Short problem: Count the lines in the rows below that contain the string "This", and give only that number.

Data records:
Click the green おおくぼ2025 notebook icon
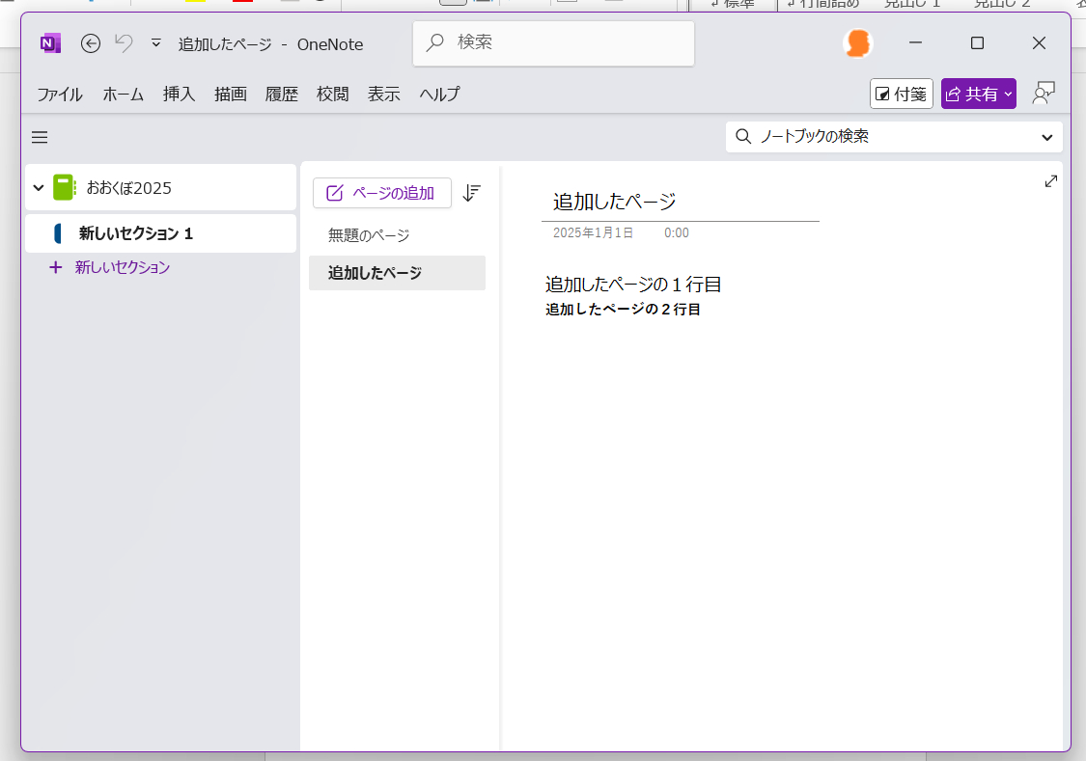pos(63,187)
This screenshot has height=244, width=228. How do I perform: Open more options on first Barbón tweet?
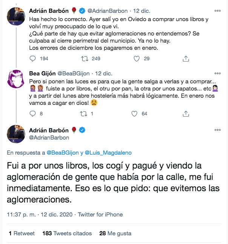click(217, 11)
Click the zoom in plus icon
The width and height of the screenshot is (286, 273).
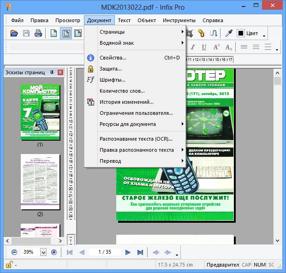pyautogui.click(x=54, y=252)
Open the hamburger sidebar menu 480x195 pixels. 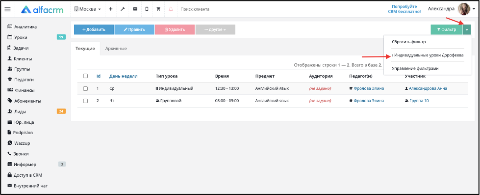point(8,9)
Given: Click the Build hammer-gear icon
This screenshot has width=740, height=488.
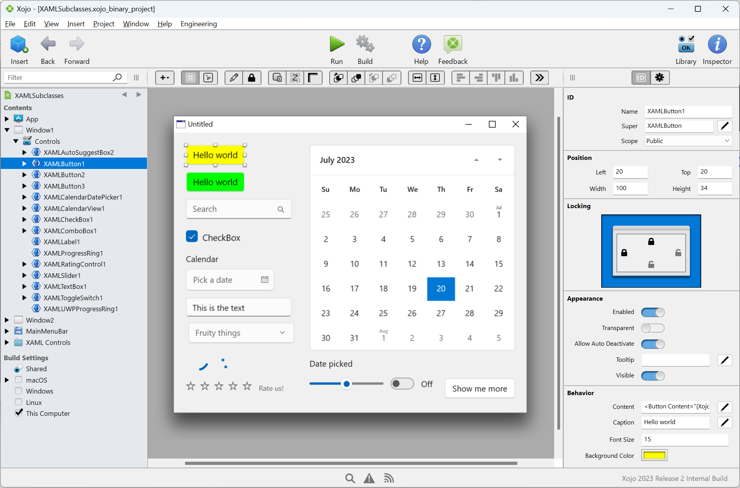Looking at the screenshot, I should (365, 44).
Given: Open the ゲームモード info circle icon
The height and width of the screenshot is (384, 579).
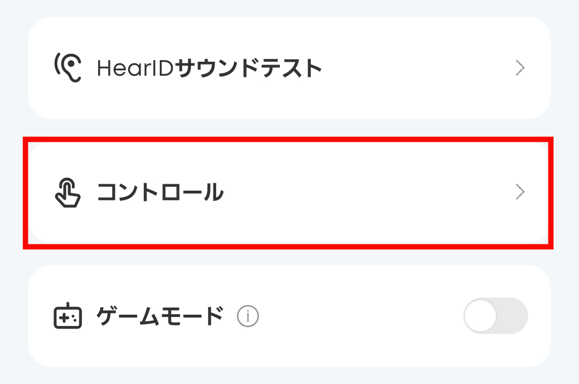Looking at the screenshot, I should 248,316.
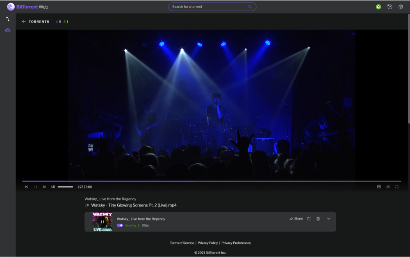410x257 pixels.
Task: Open the torrent's folder location
Action: [x=310, y=218]

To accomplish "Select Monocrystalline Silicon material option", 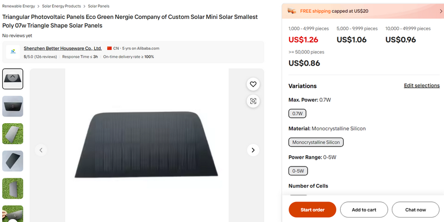I will 316,142.
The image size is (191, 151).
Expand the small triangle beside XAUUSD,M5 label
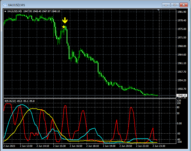point(5,11)
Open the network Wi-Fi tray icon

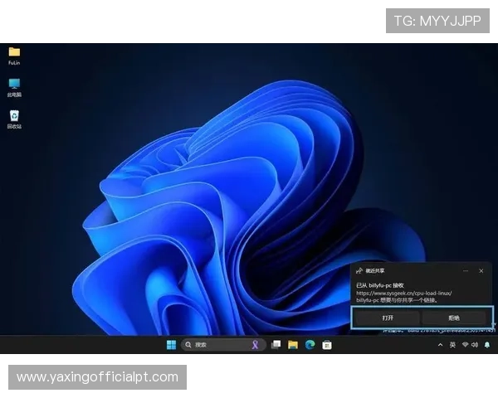click(x=465, y=345)
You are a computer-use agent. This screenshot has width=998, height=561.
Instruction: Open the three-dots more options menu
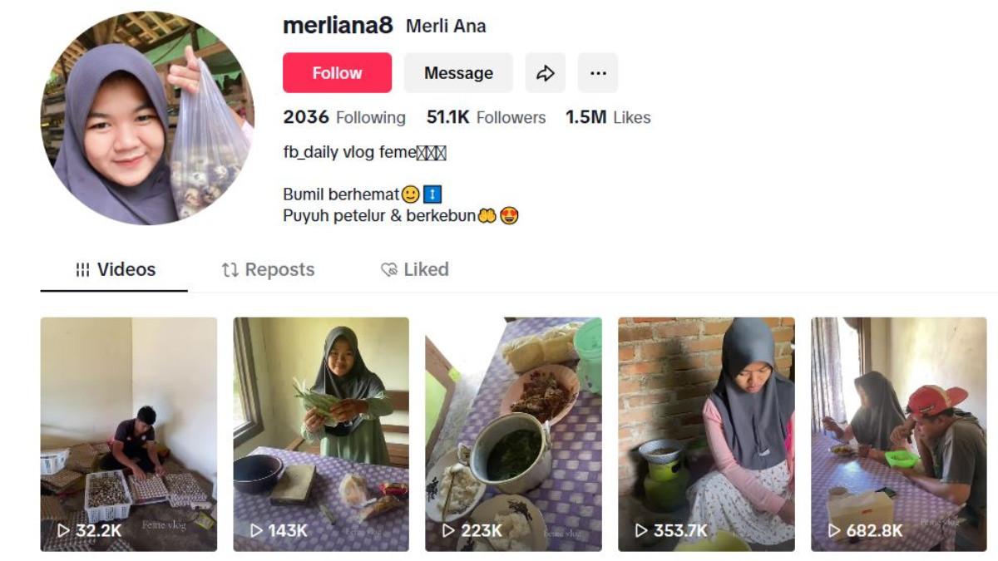click(598, 73)
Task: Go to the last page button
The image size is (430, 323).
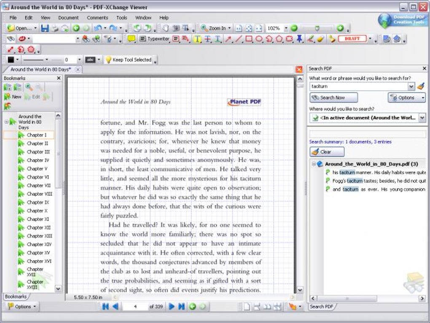Action: point(181,307)
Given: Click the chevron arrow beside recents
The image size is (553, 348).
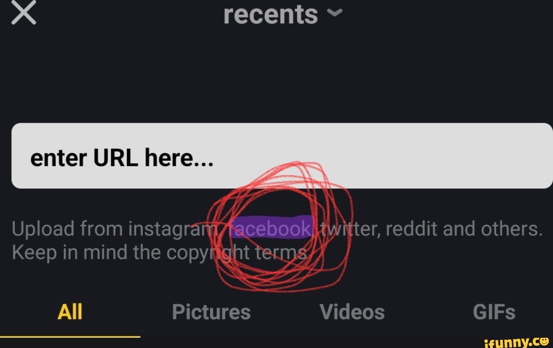Looking at the screenshot, I should tap(335, 13).
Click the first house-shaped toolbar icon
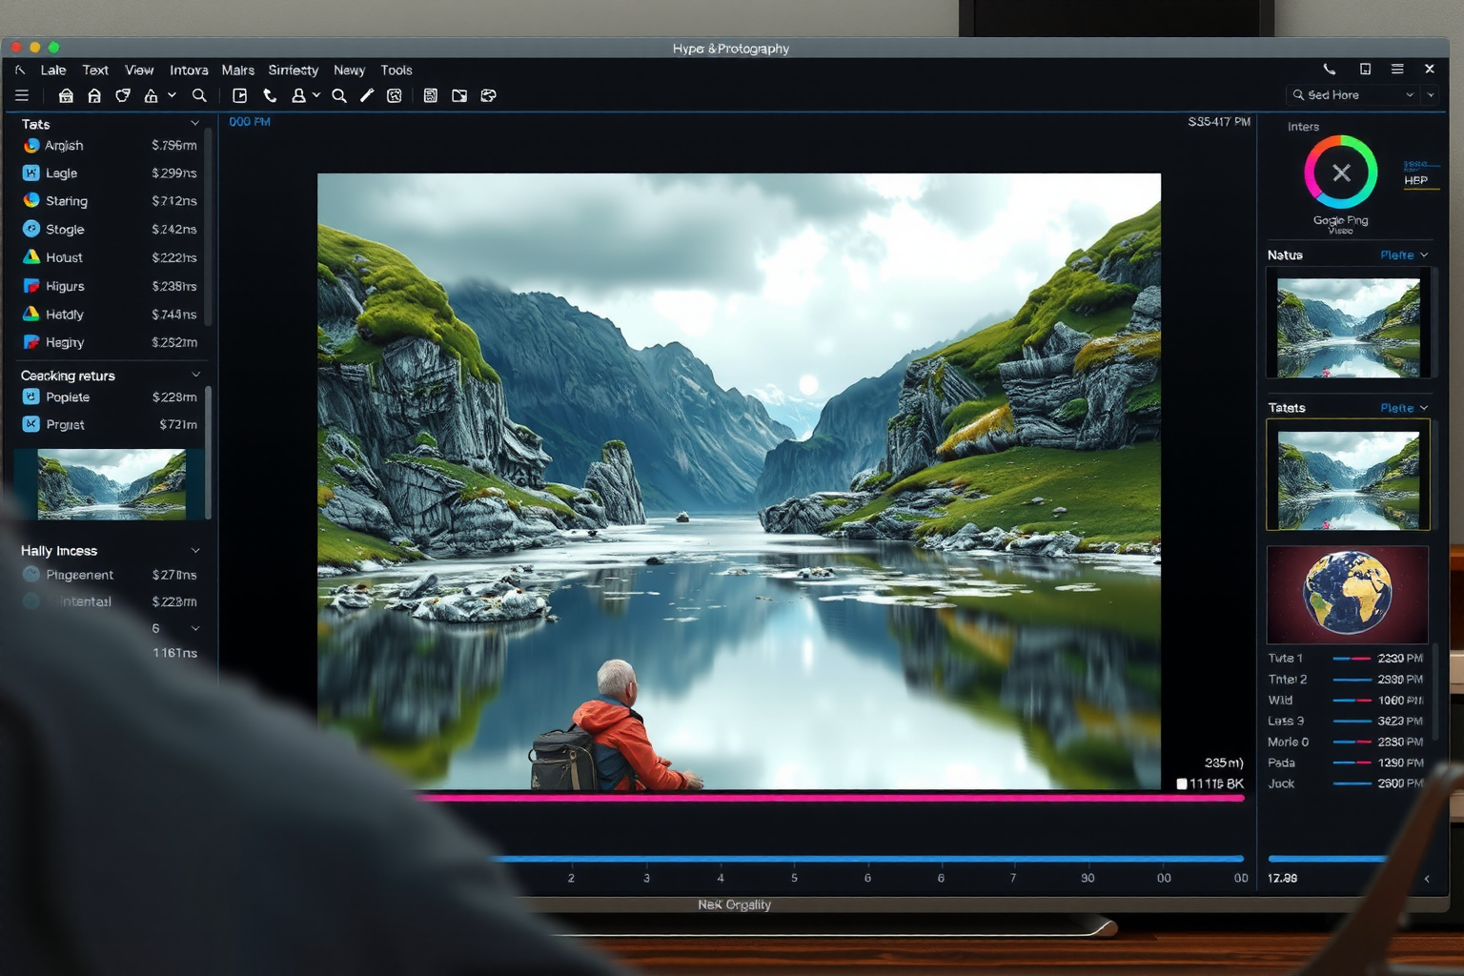 (66, 95)
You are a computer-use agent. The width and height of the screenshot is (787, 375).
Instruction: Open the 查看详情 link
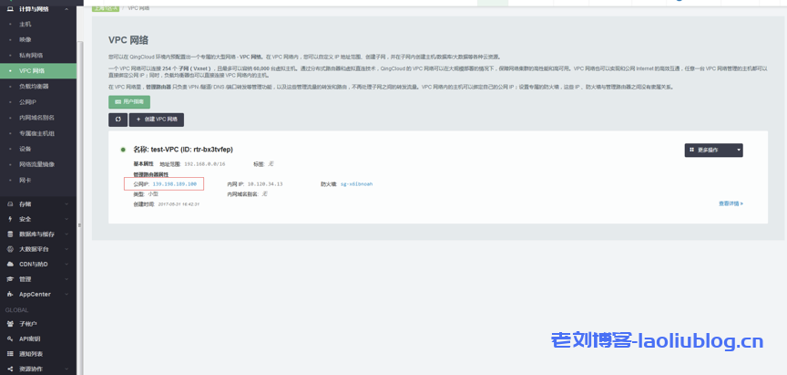click(731, 203)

Result: 3